Pour le vice-président de l'Action boréale, il faut examiner à fond les raisons qui font en sorte que la moitié des scieries arrivent à s'en sortir malgré les rationalisations des trois grandes compagnies, malgré le taux de change peu favorable et l'état du marché du bois d'oeuvre aux États-Unis.
«Je pense que plusieurs des scieries indépendantes qui survivent le font grâce au fait qu'elles ont investi dans des activités qui génèrent une valeur ajoutée, par exemple dans la fabrication de poutres ou d'autres produits finis qui conservent leur valeur, a commenté Richard Desjardins. Faire des 2X4 ou de la pâte à papier avec le bois, c'est une affaire dépassée. Le Brésil et d'autres pays d'Asie entrent dans ce marché avec des produits beaucoup moins chers. Il faut travailler du côté des valeurs ajoutées.»

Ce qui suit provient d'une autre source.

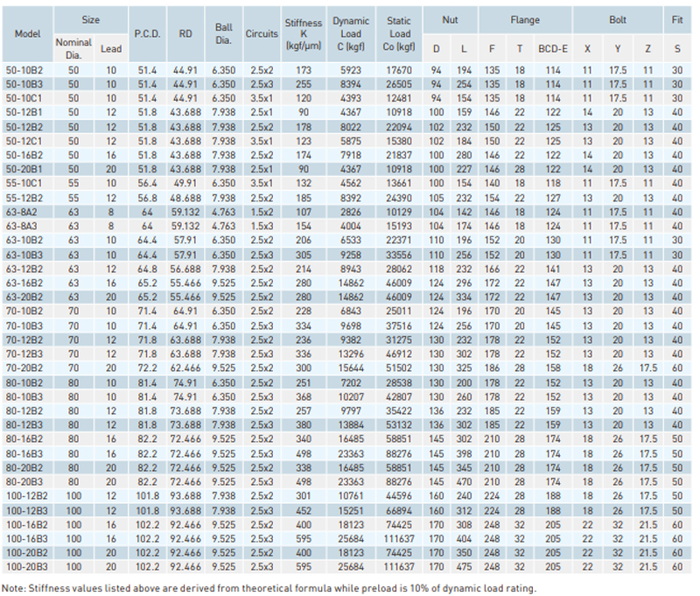Select the Circuits column header
The image size is (700, 596).
(262, 33)
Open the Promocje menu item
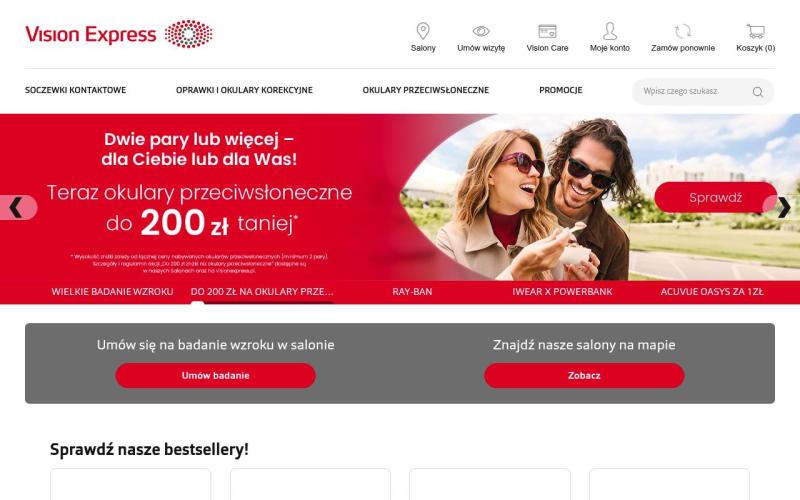 pyautogui.click(x=561, y=90)
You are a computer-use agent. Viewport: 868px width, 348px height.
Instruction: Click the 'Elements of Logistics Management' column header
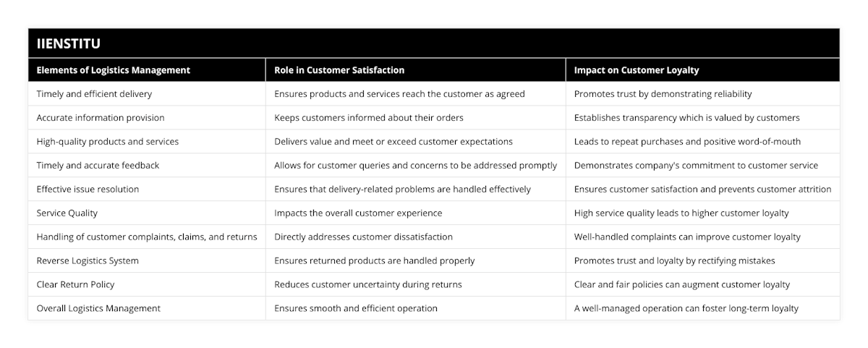pyautogui.click(x=114, y=70)
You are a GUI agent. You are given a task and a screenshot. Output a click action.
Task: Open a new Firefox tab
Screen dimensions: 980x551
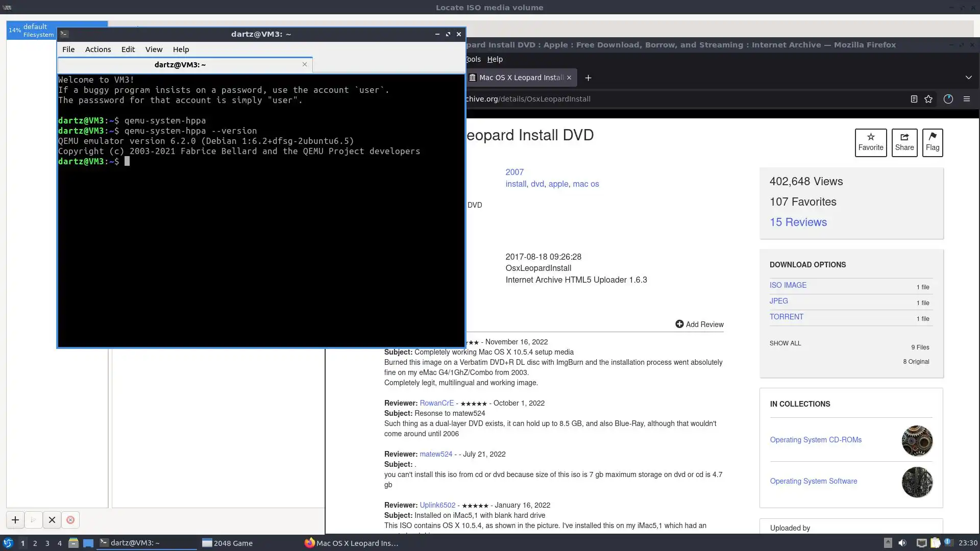pyautogui.click(x=588, y=78)
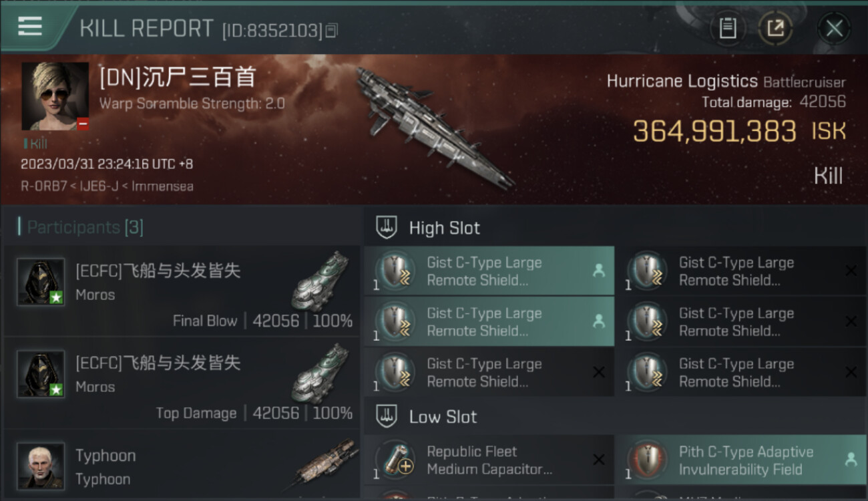Open Final Blow participant Moros entry
Image resolution: width=868 pixels, height=501 pixels.
pos(182,291)
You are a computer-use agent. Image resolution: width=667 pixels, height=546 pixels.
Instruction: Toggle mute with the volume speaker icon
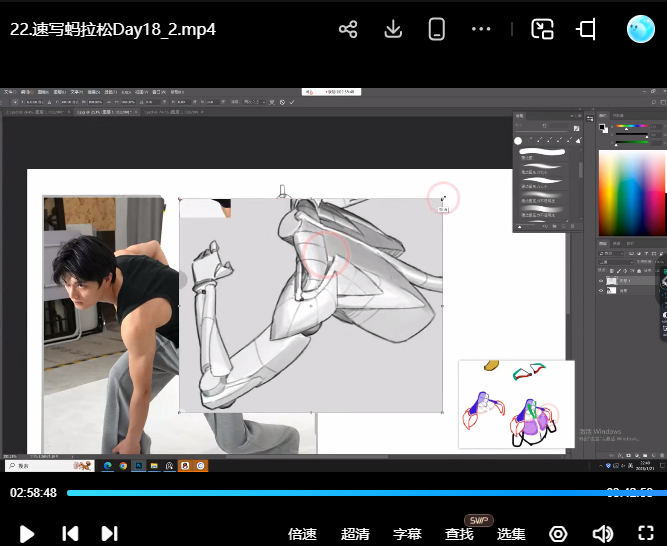pyautogui.click(x=602, y=534)
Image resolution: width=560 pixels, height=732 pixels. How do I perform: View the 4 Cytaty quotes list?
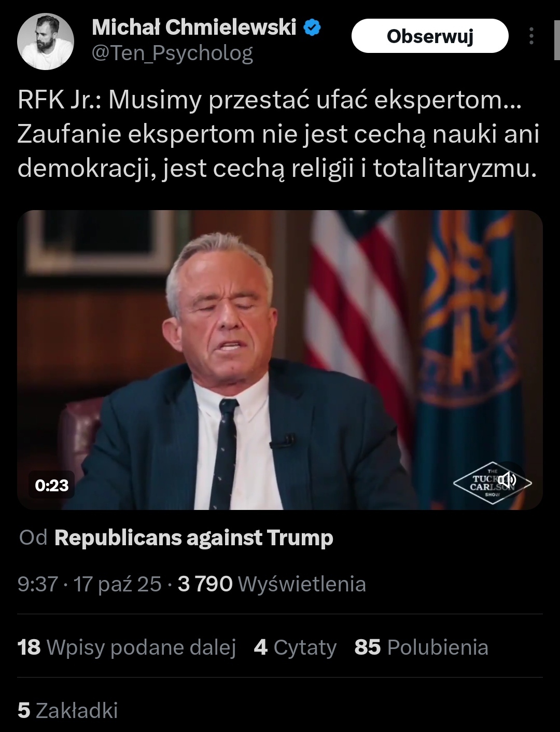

«Les propos d'un Jean-Pierre Blackburn, ça ne me dérange pas beaucoup et, à la limite, ça ne mérite pas de réplique», a conclu le poète-chansonnier engagé. «Même dans sa gang, y a des ministres qui l'ont rabroué. Blackburn, il fait partie des négationnistes du Saguenay-Lac-Saint-Jean, qui continuent de penser que le rapport Coulombe, c'est peut-être nous autres qui l'avons écrit. Je ne pense pas que M. Colombe et son équipe apprécient qu'on dise qu'ils ont pu être manipulés... C'est pas le genre!»